■ Records for processing ■
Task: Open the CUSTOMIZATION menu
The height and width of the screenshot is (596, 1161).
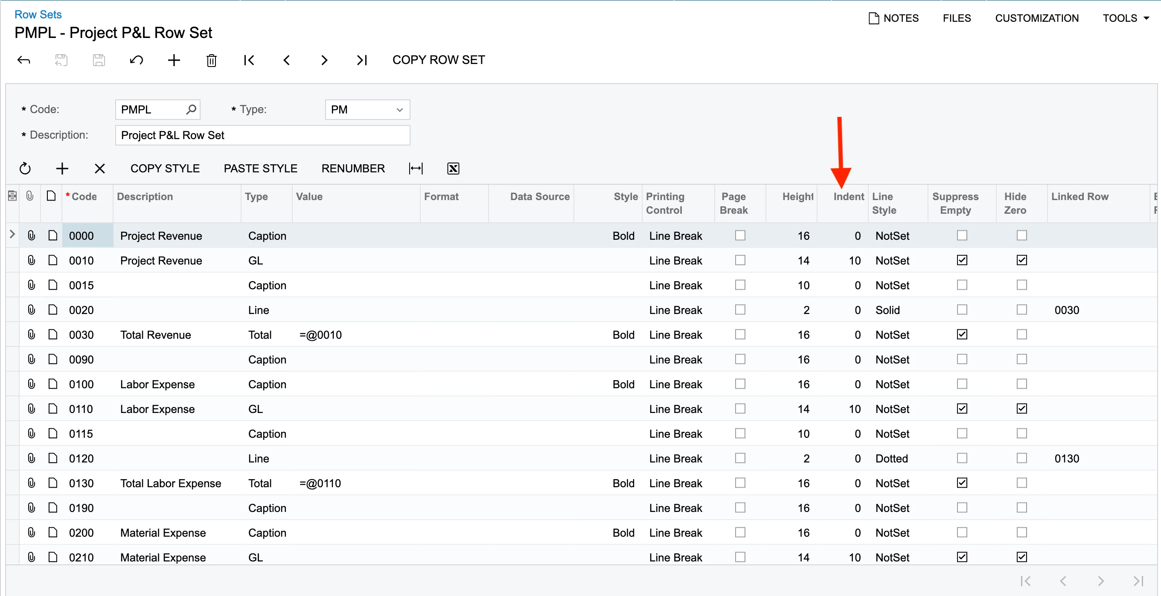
---
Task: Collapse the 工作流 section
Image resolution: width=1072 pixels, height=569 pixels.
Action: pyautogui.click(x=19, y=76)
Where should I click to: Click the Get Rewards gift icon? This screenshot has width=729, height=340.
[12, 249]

■ Exercise details ■
The response should hold exactly the lines starting at the line with "Task: Open the CUSTOMIZATION menu" and ending at the line with "The height and", and no other line of the material above.

■ Answer to this exercise ■
Task: Open the CUSTOMIZATION menu
The height and width of the screenshot is (596, 1161).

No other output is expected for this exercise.